LE PRESIDENT.- Comme je l'ai déjà dit dans mes déclarations publiques, c'était pour moi l'occasion de retrouver le Président de la République portugaise et un certain nombre de personnalités de ce pays, des amis de longue date, que leurs responsabilités actuelles placent aujourd'hui parmi les dirigeants de l'Europe. Il y avait donc, de ce point de vue, indépendamment de l'intérêt que je porte à une bonne et solide entente entre le Portugal et la France, il y avait aussi à débattre entre nous des intérêts communs au niveau même de l'Europe de la Communauté, de son présent et de son avenir. Voilà ce qui a été l'essentiel de cette rencontre, indépendamment de l'agrément que j'y ai trouvé.
- Maintenant, mesdames et messieurs, le plus simple c'est que vous posiez les questions de votre choix. Ainsi vous orienterez vous-mêmes cette conférence de presse. C'est à vous de choisir les sujets. Enfin, je tiens à remercier très vivement le président Mario Soares pour la qualité de son accueil, pour la chaleur de son amitié et par lui-même, comme par vous mesdames et messieurs, je souhaiterais que le peuple portugais pût véritablement savoir une fois de plus que la France est un pays ami. Voilà, alors nous vous écoutons.
- QUESTION.- Une question qui s'adresse aux deux présidents, est-ce que ce voyage a été l'occasion d'échanger d'utiles "tuyaux" sur la cohabitation ?
- LE PRESIDENT.- Je ne pense pas que cette conversation nous soit venue à l'esprit. On se demande pourquoi elle serait venue. Les problèmes du Portugal sont d'un certain ordre, et ceux de la France sont d'un autre. Nos institutions ne sont pas identiques même si, sur des points, elles se ressemblent. Quant à l'action du président Soares, elle tient pour beaucoup à son autorité morale et politique qui lui permet d'arbitrer, de proposer et finalement de jouer un rôle éminent dans la société portugaise ainsi que sur le -plan de la politique extérieure. Pour ce qui me concerne, vous en savez assez. Il est inutile que j'ajoute quelque chose aux informations dont vous disposez. C'est un sujet parisien, ce n'est pas un sujet pour Lisbonne.\
QUESTION.- Quel est le résultat de vos discussions avec M. Soares sur les problèmes de défense européenne ? Avez-vous parlé d'éventuels transferts des bases américaines d'Espagne au Portugal et avez-vous également évoqué la candidature du Portugal à l'UEO ?
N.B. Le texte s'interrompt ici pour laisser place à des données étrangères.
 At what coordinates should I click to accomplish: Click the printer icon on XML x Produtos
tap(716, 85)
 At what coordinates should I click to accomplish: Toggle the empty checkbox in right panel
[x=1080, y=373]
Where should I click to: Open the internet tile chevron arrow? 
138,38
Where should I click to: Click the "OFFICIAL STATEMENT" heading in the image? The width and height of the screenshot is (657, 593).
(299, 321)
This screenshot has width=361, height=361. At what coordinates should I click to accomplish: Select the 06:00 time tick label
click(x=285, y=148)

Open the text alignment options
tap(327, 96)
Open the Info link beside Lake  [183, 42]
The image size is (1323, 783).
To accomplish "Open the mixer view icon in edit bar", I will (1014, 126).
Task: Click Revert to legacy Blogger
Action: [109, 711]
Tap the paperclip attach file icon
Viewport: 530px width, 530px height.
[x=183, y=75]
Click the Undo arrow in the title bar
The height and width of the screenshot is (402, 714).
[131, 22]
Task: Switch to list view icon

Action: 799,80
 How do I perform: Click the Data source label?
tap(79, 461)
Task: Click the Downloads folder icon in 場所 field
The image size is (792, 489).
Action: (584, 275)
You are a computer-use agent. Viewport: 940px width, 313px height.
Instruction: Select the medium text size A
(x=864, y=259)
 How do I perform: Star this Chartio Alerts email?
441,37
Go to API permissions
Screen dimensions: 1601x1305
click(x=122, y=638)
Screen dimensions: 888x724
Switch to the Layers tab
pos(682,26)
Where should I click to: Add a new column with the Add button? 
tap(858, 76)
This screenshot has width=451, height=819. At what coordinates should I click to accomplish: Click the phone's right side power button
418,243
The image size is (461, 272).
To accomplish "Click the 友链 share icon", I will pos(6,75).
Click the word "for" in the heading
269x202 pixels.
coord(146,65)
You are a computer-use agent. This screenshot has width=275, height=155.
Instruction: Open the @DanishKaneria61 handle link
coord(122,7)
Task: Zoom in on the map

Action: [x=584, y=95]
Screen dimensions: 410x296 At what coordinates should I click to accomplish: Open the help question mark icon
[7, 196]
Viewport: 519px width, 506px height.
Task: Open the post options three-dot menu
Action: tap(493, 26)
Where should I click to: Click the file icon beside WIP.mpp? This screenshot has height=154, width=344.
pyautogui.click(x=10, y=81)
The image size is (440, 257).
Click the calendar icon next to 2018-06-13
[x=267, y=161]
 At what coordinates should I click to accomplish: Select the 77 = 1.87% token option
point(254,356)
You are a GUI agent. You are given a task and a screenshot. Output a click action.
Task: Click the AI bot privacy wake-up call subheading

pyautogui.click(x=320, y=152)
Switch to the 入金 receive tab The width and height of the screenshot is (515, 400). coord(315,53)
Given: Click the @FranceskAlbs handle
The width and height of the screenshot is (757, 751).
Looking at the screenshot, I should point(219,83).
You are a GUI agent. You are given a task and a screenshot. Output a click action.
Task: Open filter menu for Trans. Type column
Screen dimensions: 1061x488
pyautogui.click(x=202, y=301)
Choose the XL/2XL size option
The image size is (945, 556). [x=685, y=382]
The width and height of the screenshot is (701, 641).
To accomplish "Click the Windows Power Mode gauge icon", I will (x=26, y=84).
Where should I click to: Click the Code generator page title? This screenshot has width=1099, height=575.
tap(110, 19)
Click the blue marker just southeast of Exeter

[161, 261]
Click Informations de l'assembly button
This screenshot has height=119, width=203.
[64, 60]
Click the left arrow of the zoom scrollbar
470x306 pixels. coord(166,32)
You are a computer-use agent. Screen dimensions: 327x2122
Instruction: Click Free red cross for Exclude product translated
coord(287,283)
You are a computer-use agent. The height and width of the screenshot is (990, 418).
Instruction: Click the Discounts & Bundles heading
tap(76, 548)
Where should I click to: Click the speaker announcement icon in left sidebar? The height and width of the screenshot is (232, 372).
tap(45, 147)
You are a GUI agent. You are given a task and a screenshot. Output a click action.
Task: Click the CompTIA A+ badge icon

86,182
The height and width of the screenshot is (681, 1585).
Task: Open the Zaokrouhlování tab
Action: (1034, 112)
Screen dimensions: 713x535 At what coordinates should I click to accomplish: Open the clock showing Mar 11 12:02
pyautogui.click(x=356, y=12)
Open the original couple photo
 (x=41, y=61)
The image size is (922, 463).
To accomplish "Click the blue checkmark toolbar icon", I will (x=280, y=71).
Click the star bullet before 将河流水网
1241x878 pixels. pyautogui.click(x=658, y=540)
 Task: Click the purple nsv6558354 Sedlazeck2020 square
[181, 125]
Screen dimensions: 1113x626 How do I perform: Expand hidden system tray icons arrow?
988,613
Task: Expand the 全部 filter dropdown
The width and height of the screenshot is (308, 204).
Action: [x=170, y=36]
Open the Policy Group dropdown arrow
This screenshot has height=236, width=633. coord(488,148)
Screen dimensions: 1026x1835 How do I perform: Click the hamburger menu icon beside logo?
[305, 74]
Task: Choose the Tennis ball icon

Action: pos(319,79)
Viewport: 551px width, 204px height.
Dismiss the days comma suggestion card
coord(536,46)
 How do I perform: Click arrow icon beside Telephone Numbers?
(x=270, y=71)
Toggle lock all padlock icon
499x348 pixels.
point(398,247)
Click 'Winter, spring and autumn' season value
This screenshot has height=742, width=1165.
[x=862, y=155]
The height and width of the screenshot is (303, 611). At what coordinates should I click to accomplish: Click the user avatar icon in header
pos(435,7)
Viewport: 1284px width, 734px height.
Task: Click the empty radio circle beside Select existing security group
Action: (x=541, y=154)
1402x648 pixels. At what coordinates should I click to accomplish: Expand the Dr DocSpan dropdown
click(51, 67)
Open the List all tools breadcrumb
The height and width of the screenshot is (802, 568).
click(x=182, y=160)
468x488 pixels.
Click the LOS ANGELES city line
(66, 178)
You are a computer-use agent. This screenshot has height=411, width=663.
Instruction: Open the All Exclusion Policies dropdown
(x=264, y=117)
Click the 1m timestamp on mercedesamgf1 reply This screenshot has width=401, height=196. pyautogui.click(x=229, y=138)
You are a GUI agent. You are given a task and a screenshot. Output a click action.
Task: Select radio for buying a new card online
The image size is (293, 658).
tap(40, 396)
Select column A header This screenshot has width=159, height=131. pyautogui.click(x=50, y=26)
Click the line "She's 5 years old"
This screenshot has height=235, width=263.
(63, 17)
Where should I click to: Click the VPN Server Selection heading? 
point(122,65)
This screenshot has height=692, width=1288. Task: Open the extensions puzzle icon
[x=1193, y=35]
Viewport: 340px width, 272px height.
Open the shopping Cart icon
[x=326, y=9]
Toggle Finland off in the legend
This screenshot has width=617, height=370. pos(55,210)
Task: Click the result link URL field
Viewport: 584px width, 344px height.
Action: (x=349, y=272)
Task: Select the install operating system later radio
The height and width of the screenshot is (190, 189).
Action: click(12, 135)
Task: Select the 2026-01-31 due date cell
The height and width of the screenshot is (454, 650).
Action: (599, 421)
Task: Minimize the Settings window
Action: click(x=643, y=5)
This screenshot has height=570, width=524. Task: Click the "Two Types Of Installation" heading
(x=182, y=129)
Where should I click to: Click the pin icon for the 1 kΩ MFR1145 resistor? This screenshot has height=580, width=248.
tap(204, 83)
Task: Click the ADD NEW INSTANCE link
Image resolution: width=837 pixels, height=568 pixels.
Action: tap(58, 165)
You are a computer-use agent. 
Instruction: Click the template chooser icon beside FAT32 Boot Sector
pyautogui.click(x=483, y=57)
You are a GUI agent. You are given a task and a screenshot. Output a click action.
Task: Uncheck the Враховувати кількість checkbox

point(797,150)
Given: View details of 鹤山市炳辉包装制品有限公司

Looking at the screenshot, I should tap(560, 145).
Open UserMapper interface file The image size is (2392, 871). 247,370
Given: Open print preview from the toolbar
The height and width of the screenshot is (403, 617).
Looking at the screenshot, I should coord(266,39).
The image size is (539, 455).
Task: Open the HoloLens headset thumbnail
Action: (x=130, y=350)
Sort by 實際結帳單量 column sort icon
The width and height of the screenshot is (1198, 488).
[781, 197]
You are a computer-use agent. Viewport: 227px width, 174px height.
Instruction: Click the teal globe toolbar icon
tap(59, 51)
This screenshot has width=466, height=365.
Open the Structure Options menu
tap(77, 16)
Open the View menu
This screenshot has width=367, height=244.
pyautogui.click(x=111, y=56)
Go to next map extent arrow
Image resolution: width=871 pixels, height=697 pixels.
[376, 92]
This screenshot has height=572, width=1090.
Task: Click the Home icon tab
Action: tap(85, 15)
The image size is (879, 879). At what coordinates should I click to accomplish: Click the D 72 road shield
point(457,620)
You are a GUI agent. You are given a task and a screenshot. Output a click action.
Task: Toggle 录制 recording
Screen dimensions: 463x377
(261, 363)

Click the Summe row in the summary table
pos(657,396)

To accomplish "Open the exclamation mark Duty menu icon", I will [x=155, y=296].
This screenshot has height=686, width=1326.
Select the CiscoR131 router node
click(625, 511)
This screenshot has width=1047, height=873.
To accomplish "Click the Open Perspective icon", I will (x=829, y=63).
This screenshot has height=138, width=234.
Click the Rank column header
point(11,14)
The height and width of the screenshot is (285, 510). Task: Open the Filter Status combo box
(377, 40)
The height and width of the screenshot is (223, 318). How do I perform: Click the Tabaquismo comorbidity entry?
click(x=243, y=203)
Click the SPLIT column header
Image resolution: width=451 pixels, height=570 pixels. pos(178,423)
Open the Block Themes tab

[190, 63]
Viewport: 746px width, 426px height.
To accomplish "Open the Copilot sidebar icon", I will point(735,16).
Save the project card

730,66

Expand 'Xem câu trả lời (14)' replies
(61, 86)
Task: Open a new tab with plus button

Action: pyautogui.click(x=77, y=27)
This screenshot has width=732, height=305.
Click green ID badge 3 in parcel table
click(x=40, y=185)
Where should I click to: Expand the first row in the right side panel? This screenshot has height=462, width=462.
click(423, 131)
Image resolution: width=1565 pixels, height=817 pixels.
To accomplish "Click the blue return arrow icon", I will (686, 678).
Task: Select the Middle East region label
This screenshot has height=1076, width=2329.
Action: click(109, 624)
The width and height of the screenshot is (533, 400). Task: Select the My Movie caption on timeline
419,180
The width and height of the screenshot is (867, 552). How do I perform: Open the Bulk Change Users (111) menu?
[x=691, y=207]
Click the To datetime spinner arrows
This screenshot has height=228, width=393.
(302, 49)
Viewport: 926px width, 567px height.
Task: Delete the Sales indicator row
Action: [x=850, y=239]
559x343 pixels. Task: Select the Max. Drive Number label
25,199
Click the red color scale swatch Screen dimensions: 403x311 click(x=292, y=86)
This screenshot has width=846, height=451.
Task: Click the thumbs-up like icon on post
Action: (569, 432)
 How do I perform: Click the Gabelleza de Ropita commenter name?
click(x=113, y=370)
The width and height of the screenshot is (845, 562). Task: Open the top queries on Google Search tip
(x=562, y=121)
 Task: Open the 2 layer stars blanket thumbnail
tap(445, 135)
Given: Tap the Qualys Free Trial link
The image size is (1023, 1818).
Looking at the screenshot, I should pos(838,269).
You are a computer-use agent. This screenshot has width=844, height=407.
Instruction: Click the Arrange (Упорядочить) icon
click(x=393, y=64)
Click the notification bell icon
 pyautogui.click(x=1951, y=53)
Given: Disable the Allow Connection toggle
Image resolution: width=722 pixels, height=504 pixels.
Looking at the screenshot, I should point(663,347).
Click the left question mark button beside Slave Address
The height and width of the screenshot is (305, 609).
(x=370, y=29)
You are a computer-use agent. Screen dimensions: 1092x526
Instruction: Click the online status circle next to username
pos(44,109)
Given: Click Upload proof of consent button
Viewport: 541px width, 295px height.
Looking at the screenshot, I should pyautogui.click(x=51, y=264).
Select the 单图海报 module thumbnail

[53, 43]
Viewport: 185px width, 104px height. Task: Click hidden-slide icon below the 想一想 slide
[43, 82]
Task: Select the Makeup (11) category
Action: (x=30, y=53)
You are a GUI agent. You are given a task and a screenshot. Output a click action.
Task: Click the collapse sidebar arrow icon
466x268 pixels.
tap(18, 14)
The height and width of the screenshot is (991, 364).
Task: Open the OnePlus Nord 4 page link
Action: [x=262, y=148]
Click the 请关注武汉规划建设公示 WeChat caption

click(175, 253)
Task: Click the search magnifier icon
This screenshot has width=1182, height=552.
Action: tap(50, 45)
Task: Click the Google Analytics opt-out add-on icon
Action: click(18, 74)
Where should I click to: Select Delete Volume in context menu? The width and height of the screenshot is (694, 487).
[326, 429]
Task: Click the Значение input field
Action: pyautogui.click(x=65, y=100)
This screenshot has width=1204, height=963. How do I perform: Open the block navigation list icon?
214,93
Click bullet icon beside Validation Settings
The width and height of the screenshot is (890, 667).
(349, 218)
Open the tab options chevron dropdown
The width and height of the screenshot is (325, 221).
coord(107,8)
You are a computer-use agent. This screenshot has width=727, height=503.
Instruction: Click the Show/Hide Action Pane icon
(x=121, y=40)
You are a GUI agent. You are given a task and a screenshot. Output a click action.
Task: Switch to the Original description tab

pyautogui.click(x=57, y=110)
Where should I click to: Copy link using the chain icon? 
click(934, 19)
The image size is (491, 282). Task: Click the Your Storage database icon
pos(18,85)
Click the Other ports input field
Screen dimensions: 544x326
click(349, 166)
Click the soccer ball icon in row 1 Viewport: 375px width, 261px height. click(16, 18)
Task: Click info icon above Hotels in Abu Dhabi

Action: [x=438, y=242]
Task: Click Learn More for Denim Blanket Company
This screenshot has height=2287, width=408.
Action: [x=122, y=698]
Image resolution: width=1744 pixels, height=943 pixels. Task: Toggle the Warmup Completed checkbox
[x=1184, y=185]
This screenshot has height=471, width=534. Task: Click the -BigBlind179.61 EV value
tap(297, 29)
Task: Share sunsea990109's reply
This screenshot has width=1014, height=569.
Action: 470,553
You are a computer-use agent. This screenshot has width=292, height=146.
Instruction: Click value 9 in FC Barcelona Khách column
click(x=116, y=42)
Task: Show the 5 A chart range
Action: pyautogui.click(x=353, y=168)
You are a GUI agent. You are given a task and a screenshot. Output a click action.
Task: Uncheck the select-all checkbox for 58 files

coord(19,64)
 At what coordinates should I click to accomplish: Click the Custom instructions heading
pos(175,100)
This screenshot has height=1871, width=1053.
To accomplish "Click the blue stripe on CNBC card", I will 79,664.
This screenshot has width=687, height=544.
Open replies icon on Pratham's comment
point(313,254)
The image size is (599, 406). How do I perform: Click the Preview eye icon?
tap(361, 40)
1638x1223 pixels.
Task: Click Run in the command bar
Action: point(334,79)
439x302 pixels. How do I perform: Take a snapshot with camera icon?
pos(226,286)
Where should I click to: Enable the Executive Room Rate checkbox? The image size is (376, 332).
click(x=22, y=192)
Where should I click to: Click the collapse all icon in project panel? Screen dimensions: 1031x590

- LE PRESIDENT.- Nous avons parlé des problèmes de défense et surtout de désarmement. Le problème de la défense européenne, c'est un débat de fond engagé depuis longtemps qui s'enrichit à tout moment de considérations nouvelles et qui n'est pas près de parvenir à son terme. Telle est l'histoire de l'Europe après deux guerres mondiales. Pour le désarmement, nous nous trouvons devant des échéances précises, des propositions, des débats, des décisions à prendre. Donc, nous en avons en effet beaucoup parlé, comme j'en avais parlé au gré de mes voyages ou de mes rencontres avec Mme Thatcher, avec le chancelier Kohl, avec M. Maertens, avec M. Gonzales. La conversation que j'ai eue avec M. le président de la République portugaise m'a confirmé dans le sentiment que nous partagions vraiment les mêmes sentiments, favorables au désarmement, bien entendu un désarmement contrôlé. La position de la France est une position un peu à part au sein de l'Alliance `Alliance atlantique` puisque, comme vous le savez, nous n'appartenons pas au commandement intégré de l'OTAN, donc sur ce plan-là, si notre appréciation est la même, notre démarche ne peut pas être absolument identique. La France est une puissance nucléaire £ les autres pays, hors la Grande-Bretagne, ne le sont pas. Mais s'il s'agit des grands choix, des grandes orientations, des armements pour garantir la paix, le désarmement contrôlé, simultané, nous pouvons aller plus loin mais chaque étape devant être engrangée. Tout cela n'a pas provoqué entre nous de débat difficile puisque nous avons la même orientation.\
`Suite réponse sur les éventuels transferts des bases américaines d'Espagne au Portugal`
- Les problèmes plus particuliers des bases américaines, ce n'est pas un problème français. Si le Président Soares me fait part de ses propres réflexions, ce n'est pas pour en débattre de pays à pays. Mais s'il veut communiquer ses impressions, c'est à lui de le faire. Le problème se pose également en Espagne. M. Gonzales m'en avait parlé et j'avais eu la même attitude, cela est le domaine de la souveraineté de l'Espagne. Quelles seront les décisions prises par ce pays, les décisions prises par le président américain, je l'ignore. De quelle façon se retournera-t-on de ce côté-ci, vers le Portugal, je l'ignore également. Si j'avais une opinion ou des informations, je laisserais le soin au président de la République portugaise d'apprécier ce qu'il doit en dire. Donc je ne peux pas, et je le regrette, vous répondre sur ce plan-là. Nous avons surtout parlé des dernières propositions de M. Gorbatchev et de l'attitude à avoir selon la situation, les réponses qu'il convient d'apporter dans le -cadre d'une démarche commune. Alors là, je peux vous le dire, je crois que nous sommes tout à fait d'accord.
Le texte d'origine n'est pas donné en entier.